### What this task involves
Rewrite the data below, from its first line through the line containing "will [x=916, y=54].", inclusive, changing "Contrast tab" to "Brightness tab" and leaving everything else as it is.

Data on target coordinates
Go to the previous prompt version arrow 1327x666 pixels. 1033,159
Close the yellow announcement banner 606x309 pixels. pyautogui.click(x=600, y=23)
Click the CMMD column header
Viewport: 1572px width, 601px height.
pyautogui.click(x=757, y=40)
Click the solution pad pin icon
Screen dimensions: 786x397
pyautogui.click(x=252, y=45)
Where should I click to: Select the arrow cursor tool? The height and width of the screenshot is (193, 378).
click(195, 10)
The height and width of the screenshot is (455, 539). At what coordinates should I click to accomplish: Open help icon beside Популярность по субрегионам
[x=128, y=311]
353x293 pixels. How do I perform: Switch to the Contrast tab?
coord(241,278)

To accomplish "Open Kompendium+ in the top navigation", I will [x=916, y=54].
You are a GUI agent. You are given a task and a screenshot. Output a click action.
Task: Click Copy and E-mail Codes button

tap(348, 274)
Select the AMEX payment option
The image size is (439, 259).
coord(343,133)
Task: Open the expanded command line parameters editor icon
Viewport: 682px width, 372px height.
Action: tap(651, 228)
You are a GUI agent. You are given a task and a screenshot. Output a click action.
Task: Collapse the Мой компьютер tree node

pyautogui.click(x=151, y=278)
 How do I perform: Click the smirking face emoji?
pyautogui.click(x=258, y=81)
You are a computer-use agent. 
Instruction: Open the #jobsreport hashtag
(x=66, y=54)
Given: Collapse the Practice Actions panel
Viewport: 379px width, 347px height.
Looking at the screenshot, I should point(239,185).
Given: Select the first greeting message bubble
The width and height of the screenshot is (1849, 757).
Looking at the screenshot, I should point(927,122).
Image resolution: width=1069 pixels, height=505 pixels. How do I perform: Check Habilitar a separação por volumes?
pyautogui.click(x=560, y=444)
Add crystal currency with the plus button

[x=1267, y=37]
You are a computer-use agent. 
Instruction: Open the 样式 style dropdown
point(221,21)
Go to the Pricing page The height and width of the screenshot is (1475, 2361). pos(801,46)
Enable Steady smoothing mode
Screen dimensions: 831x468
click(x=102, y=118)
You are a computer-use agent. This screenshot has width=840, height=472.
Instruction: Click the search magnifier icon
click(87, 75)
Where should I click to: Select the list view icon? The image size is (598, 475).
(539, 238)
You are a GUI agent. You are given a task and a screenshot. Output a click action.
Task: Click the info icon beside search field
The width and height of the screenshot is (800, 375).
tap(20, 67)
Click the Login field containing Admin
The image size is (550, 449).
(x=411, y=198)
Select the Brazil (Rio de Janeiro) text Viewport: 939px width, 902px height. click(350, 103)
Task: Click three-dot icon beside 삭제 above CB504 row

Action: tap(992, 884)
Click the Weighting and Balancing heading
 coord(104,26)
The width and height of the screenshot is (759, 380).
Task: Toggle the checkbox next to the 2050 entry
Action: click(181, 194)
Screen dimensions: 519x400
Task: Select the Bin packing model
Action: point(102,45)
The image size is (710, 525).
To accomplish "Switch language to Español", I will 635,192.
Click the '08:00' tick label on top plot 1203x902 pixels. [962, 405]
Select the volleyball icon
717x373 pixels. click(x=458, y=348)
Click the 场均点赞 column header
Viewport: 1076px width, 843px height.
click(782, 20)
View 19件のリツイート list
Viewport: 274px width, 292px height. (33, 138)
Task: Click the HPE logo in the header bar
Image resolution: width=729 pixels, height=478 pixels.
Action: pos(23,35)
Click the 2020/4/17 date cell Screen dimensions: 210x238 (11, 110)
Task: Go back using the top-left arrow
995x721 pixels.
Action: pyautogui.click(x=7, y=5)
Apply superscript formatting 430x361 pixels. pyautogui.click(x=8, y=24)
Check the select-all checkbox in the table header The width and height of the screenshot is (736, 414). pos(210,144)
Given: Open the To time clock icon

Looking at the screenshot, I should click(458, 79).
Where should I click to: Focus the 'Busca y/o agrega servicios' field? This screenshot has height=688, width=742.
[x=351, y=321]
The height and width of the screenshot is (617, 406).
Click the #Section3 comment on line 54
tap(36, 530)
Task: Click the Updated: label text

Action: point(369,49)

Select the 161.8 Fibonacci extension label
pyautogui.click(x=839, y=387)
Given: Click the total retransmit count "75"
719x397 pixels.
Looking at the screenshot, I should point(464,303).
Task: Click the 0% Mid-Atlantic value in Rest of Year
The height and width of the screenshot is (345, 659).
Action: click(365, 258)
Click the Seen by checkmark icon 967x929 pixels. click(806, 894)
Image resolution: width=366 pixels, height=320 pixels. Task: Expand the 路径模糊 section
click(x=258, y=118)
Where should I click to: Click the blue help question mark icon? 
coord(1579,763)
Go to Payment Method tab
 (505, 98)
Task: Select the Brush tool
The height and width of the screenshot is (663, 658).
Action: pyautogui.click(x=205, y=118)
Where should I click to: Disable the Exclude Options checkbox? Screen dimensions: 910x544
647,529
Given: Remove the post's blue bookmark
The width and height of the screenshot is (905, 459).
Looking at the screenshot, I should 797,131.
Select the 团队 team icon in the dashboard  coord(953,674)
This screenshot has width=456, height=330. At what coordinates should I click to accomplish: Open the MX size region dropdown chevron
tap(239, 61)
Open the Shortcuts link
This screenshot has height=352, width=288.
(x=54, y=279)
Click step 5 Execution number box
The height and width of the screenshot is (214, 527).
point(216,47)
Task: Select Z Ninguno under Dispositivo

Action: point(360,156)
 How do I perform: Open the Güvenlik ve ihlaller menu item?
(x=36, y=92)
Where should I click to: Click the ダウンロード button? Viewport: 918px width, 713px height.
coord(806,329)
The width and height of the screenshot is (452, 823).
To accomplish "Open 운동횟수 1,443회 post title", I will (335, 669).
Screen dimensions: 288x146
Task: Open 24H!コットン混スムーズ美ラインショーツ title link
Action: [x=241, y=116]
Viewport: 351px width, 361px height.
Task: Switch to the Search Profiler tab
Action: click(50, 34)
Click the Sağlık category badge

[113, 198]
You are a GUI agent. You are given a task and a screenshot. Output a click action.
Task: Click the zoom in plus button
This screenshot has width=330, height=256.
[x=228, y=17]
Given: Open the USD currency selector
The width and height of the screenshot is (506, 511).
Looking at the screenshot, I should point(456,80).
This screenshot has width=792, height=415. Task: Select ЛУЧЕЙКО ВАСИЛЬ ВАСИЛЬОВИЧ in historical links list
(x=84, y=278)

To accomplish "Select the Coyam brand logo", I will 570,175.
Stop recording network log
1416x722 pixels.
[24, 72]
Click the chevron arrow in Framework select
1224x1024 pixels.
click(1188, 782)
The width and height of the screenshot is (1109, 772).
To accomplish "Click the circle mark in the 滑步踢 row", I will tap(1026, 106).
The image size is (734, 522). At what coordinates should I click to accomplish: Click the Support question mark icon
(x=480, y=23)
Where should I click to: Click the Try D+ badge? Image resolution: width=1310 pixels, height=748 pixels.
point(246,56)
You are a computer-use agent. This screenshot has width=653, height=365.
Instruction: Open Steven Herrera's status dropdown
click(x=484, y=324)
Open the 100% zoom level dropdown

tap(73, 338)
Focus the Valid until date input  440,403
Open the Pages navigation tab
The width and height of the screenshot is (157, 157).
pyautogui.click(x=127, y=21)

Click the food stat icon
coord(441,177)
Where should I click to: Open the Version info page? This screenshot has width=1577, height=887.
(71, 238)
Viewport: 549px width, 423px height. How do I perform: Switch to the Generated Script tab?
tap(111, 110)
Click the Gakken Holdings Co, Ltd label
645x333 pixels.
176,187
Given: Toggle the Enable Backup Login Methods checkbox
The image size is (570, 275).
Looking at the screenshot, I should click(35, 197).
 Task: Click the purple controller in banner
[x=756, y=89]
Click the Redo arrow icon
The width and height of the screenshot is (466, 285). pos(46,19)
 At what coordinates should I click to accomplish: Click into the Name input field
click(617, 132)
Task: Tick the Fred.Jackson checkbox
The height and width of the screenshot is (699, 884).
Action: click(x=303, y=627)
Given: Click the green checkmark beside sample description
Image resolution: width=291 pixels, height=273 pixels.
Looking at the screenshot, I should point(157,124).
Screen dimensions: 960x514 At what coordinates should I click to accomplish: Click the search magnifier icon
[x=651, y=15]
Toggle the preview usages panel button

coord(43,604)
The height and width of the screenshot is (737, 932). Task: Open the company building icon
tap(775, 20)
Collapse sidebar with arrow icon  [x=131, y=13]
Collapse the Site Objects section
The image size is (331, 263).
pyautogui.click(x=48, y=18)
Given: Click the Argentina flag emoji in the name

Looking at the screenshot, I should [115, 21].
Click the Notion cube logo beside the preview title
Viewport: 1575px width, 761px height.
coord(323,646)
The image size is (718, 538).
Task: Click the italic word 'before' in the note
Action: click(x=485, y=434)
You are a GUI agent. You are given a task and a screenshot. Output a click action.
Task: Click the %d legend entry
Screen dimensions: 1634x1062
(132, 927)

### Result for this exercise
Go to the previous prompt version arrow 1327x666 pixels. 1033,159
Close the yellow announcement banner 606x309 pixels. pyautogui.click(x=600, y=23)
Click the CMMD column header
Viewport: 1572px width, 601px height.
pyautogui.click(x=757, y=40)
Click the solution pad pin icon
Screen dimensions: 786x397
pyautogui.click(x=252, y=45)
Where should I click to: Select the arrow cursor tool? The height and width of the screenshot is (193, 378).
click(195, 10)
The height and width of the screenshot is (455, 539). At what coordinates should I click to accomplish: Open help icon beside Популярность по субрегионам
[x=128, y=311]
353x293 pixels. How do I perform: Switch to the Brightness tab?
coord(241,278)

To accomplish "Open Kompendium+ in the top navigation", I will [x=916, y=54].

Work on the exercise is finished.